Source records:
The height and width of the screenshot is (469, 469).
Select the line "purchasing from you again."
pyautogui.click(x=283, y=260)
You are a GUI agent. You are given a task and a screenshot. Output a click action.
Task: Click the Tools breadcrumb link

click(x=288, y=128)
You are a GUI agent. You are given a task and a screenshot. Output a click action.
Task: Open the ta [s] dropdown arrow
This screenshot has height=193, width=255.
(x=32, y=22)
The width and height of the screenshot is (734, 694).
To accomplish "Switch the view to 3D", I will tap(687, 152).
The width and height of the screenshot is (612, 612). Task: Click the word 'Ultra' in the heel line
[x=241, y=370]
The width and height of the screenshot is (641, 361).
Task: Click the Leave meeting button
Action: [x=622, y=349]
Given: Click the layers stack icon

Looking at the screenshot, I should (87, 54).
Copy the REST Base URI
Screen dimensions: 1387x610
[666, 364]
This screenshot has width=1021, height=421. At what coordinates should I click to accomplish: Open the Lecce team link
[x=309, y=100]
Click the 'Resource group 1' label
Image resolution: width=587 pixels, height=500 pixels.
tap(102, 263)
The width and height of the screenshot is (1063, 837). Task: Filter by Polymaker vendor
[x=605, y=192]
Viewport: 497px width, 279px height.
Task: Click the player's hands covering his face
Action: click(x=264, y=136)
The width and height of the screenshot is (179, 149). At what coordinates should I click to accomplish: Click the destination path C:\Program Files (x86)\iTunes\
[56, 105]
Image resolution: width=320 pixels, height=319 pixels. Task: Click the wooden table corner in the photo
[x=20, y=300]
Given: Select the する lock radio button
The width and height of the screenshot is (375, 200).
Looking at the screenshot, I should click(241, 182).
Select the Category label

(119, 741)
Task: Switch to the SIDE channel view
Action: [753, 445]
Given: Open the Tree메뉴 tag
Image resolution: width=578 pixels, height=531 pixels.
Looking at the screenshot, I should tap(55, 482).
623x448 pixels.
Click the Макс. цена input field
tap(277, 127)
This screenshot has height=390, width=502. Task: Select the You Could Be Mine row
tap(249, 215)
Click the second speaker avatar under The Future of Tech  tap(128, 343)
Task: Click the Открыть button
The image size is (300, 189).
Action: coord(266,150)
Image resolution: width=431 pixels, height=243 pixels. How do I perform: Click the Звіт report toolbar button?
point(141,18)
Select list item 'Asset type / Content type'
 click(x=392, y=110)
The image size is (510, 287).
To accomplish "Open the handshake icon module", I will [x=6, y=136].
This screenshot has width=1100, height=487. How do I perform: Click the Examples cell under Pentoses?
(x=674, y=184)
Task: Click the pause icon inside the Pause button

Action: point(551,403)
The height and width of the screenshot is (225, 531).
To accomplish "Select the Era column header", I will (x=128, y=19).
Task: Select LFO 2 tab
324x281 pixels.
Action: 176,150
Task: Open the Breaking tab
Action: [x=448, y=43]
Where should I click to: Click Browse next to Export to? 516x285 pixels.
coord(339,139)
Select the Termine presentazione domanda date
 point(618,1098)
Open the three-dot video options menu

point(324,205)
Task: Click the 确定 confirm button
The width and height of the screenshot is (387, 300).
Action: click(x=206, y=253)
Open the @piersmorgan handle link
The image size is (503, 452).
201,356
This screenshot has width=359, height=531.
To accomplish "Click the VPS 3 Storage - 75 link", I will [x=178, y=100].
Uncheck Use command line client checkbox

| Exercise aim |
Set down exactly, and only, the lines from the one with "Image resolution: width=578" to the final line of the data.

| Reply |
Image resolution: width=578 pixels, height=531 pixels.
Looking at the screenshot, I should tap(55, 482).
623x448 pixels.
Click the Макс. цена input field
tap(277, 127)
This screenshot has height=390, width=502. Task: Select the You Could Be Mine row
tap(249, 215)
Click the second speaker avatar under The Future of Tech  tap(128, 343)
Task: Click the Открыть button
The image size is (300, 189).
Action: coord(266,150)
Image resolution: width=431 pixels, height=243 pixels. How do I perform: Click the Звіт report toolbar button?
point(141,18)
Select list item 'Asset type / Content type'
 click(x=392, y=110)
The image size is (510, 287).
To accomplish "Open the handshake icon module", I will [x=6, y=136].
This screenshot has width=1100, height=487. How do I perform: Click the Examples cell under Pentoses?
(x=674, y=184)
Task: Click the pause icon inside the Pause button

Action: point(551,403)
The height and width of the screenshot is (225, 531).
To accomplish "Select the Era column header", I will (x=128, y=19).
Task: Select LFO 2 tab
324x281 pixels.
Action: 176,150
Task: Open the Breaking tab
Action: [x=448, y=43]
Where should I click to: Click Browse next to Export to? 516x285 pixels.
coord(339,139)
Select the Termine presentazione domanda date
 point(618,1098)
Open the three-dot video options menu

point(324,205)
Task: Click the 确定 confirm button
The width and height of the screenshot is (387, 300).
Action: click(x=206, y=253)
Open the @piersmorgan handle link
The image size is (503, 452).
201,356
This screenshot has width=359, height=531.
To accomplish "Click the VPS 3 Storage - 75 link", I will [x=178, y=100].
Uncheck Use command line client checkbox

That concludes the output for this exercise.